*Requirement*: When a line in the listing below contains the word "computer", return a copy of that line.
### Data to use ###
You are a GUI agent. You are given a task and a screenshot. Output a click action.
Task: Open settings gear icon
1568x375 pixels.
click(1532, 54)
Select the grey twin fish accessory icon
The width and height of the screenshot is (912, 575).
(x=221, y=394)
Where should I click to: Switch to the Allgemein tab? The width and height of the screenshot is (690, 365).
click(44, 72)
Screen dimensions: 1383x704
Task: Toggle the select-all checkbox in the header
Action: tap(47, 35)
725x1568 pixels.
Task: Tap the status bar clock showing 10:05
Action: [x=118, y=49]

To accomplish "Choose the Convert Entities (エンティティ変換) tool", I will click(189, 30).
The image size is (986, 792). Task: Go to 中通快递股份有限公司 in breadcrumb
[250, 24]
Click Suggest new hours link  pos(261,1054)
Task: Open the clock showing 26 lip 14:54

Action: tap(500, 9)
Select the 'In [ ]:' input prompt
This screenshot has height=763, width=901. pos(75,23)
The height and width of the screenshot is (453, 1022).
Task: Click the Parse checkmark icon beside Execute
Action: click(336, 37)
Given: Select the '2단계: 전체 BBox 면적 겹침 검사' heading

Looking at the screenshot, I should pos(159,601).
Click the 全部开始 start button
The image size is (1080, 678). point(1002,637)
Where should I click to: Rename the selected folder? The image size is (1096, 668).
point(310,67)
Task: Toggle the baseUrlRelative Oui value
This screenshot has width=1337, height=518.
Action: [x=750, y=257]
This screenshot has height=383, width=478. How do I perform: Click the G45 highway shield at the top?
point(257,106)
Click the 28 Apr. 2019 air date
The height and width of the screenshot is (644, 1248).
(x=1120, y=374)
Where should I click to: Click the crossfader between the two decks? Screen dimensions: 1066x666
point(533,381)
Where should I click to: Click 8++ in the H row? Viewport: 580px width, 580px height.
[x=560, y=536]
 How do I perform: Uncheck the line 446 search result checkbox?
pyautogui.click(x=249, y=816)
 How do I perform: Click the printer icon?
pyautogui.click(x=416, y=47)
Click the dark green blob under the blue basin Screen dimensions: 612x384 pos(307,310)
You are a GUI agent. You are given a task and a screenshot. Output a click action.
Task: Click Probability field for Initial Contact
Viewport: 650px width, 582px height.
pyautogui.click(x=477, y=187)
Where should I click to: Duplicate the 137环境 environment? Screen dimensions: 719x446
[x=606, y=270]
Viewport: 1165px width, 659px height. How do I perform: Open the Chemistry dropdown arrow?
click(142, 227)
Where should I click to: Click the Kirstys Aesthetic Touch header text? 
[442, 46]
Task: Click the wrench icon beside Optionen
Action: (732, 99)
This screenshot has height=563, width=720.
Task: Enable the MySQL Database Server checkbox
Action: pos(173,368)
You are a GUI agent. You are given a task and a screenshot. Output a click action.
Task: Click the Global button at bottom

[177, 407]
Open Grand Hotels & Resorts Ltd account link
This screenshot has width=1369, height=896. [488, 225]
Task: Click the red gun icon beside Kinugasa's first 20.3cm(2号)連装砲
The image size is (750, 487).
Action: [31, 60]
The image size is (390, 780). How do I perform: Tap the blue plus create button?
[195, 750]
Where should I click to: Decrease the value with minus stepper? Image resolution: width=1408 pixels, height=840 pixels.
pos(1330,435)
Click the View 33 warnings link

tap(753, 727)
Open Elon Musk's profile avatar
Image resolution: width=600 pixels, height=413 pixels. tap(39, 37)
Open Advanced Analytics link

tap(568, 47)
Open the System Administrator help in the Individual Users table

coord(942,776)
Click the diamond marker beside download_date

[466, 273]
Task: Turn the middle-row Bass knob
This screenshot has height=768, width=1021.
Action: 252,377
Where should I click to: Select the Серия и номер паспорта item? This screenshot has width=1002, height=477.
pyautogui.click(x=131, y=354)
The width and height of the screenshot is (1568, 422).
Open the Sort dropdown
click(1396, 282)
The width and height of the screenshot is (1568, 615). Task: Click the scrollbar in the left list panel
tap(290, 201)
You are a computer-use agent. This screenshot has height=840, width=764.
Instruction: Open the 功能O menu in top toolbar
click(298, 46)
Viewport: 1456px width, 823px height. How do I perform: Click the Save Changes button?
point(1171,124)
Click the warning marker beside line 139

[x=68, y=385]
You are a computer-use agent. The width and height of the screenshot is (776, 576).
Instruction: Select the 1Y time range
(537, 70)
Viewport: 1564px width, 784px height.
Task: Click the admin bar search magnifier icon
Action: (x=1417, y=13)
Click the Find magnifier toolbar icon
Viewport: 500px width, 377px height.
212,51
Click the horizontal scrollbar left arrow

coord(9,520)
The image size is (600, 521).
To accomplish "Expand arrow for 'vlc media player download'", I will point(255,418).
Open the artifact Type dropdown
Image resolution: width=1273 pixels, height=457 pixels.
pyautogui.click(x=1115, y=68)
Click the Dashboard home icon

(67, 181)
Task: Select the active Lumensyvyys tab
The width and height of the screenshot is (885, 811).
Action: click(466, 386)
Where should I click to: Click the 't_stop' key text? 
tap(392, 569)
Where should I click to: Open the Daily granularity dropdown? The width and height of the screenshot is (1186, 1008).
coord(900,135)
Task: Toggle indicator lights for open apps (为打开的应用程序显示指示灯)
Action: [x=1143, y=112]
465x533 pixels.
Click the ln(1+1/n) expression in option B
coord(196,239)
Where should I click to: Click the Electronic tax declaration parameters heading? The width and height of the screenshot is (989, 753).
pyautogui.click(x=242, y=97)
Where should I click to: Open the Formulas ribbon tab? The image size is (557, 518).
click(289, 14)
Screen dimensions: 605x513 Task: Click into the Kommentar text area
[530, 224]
###
*Answer to this exercise*:
You are a computer-use agent. This screenshot has height=840, width=764.
You are a computer-use agent. The width and height of the screenshot is (776, 576).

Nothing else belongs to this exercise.